One barrier lies in our ability to even understand the semantics
of music. The computer music society is interested in the generation
and representation of music and there are preliminary investigations
in learning music that serve as motivation for our project.
David Cope has developed a process in which he does pattern-matching
on the pitch and duration intervals of notes of a piece to recognize
signatures of the composer. He then uses a hand written
augmented transition network (ATN) to generate harmonic progressions
according to rules for tonal music. He then maps the signatures
of the piece onto the chords generated by the ATN to create a
new piece that tries to reflect the style of the composer. However,
this somewhat arbitrary generation of harmonic progression does
not take into account any aspects of the music upon which he applies
pattern-matching.
We wish to extend Cope's work by learning the harmonic progressions
of the composer. We offer a simple representation for harmonic
progressions as input data and the application of a context-free
grammar learning algorithm to represent the style of the composer
in terms of a grammar over this representation. The learning
techniques used were adapted from those of theorists researching
grammar learning.
Grammar Learning Methods
Recurrent Neural Networks (Lawrence, Giles, Fong)
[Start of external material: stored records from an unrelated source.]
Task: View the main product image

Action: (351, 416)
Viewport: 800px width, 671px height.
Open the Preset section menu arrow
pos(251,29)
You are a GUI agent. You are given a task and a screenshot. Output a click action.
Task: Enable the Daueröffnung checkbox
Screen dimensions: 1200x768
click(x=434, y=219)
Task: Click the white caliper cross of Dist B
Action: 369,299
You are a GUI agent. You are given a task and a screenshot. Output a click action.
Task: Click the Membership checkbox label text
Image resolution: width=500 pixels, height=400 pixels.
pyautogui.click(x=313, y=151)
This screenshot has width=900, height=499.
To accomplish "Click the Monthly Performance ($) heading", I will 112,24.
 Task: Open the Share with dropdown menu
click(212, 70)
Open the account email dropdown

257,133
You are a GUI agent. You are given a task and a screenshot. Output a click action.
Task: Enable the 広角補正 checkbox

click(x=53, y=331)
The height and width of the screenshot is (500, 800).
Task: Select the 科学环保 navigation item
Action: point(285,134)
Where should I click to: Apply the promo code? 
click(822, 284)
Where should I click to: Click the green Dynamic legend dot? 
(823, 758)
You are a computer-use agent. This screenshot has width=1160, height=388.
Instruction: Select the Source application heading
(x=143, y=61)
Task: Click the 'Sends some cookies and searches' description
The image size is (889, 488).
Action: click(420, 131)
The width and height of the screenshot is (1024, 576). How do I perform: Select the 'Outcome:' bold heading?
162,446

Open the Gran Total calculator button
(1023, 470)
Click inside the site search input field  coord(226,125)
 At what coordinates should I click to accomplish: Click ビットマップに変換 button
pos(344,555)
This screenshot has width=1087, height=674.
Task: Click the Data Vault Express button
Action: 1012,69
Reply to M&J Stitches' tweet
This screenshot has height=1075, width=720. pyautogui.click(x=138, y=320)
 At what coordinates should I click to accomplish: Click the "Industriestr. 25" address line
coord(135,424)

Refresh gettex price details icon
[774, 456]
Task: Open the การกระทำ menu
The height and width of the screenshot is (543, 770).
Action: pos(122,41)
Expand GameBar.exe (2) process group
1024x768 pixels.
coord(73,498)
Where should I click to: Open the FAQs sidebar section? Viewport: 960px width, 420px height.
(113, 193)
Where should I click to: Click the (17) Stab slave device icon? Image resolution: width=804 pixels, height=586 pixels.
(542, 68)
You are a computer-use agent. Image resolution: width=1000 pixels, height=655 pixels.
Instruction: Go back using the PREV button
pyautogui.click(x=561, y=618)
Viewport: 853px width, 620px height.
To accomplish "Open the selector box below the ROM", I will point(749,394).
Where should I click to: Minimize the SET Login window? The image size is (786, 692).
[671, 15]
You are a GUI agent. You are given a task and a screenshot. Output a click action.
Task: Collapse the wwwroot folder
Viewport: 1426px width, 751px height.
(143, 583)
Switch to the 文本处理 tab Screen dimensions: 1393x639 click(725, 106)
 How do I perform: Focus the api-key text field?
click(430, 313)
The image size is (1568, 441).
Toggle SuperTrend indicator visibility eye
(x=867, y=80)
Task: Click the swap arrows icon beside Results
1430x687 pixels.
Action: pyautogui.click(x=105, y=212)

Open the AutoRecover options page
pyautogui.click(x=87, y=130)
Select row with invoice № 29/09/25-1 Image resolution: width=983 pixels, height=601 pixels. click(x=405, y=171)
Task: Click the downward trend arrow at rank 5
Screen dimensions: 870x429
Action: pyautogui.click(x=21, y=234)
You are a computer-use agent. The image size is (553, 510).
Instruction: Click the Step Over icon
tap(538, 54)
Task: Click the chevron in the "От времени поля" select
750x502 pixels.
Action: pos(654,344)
Neural networks can be set up with a feedback loop so that when
looking at a sequence of musical data, state is altered for previously
processed data. By adjusting the weights of the interconnected
neurons during training over the set of example data, the neural
net learns rules for generating sequences like those it learned.
By setting the weights so that neurons act as logical gates,
rules can be extracted from the trained neural network to define
a grammar accepting the language of the input. These learning
methods require both positive and negative examples and can produce
regular languages to describe the data. Some research has also
been done to learn context-free grammars (CFGs).
Finite Automata (Berwick, Pilato, Smith)
Learning finite automata (FA) is relatively well-understood, and
many algorithms exist. The complexity of learning FAs varies
according to whether both positive and negative examples are available
and whether the algorithm can test arbitrary examples outside
the training set (active learning). All cases are NP-hard except
the one where positive and negative examples are both available
and when active learning is possible having access to the target
machine being learned. In this special case, the most compact
FA accepting all of the training samples can be learned in polynomial
time. Most of the algorithms use techniques to generalize an
initial specific model by merging similar states. However, only
learning methods for FAs that incorporate statistics about training
samples have had any luck for learning data with only positive
examples. These FAs are called hidden Markov models.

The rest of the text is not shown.